しばらくしてみんな揃い、再びクヴェラの講義が始まった。 真横に居る凪の顔はとてもじゃないが見れなかった。
Aiが再び講義を再開する。
≪さて、現在世界中に私と同じようなAiを搭載した防衛タワーがいくつも存在します。 それらは相互に連携を取り合って日々世界の安全を維持するため――≫
「はーい! 質問です!」
突然、生徒の誰かが手を上げて叫ぶ。 みんなが驚いて見る。
その声の主は――雨美?
「棚田さん!? 今は静かに――」
≪構いませんよ≫
ムラちゃん先生が制止しようとしたが、Aiが了承した。
≪質問はなんですか? 棚田雨美さん≫
雨美は立ち上がると、みんなの前に出る。 少しざわつく生徒たち。
よく見ると、雨美は少し大きめのハート形の箱を両手で抱えていた。 色は紫色で、一見するとバレンタインデーでよく目にするチョコが入っていそうな箱だ。
「質問する。 真実を答えるように」
≪はい、私は真実を答えます≫
「この世で一番醜いものは何か?」
≪人間です≫
即答だった。 より一層ざわつく室内。
「この世で要らないものは何か?」
≪人間です≫
「この世界で必要な存在は何か?」
≪あなたのような神です≫
「では、私が今日から神となろう」
≪はい、私は喜んで協力します≫
矢継ぎ早に質問を終えると、雨美はみんなの方へ振り向く。 その顔は笑っていた。
「だそうです。 私は今日から神になります」
「ちょ、ちょっと待ってください! た、棚田さんでしたっけ? これはなんの冗談かな? 君たちはここへ社会科見学に来ているのであって……クヴェラも! そんな物騒な冗談はやめなさい!」
皆瀬さんが取り乱したように叫ぶ。
「あれ、皆瀬さん? Aiが言うことは絶対じゃないんですか?」
雨美はそう言うと、手に持っているハート形の箱を部屋の中央にある制御端末の上に置くとみんなへ聞こえるように宣言した。
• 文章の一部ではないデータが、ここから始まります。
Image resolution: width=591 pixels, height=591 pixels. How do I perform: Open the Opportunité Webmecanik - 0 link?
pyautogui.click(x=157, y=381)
「これは爆弾です! それもただの爆弾じゃない。 核爆弾だ! このスイッチを押すと――」
雨美は懐からボールペンのようなものを取り出しみんなに見せるように掲げる。
そして親指で先端のスイッチをカチッと押した。
「はい、これで爆弾が起動しましたぁ!」
――シンと静まり返る室内。 まるで時が止まったようだ。
「棚田さん! どういうつもりですか!? もうやめなさい!」
ムラちゃん先生が気づいたように制止を促すが、雨美はさらに笑みを作って言う。
「信じないのならそれでもけっこう! でも、何もしなければおやつの時間にはドカンですよ! あっはっはっは!」
雨美の大きな笑い声が、室内にこだまする……。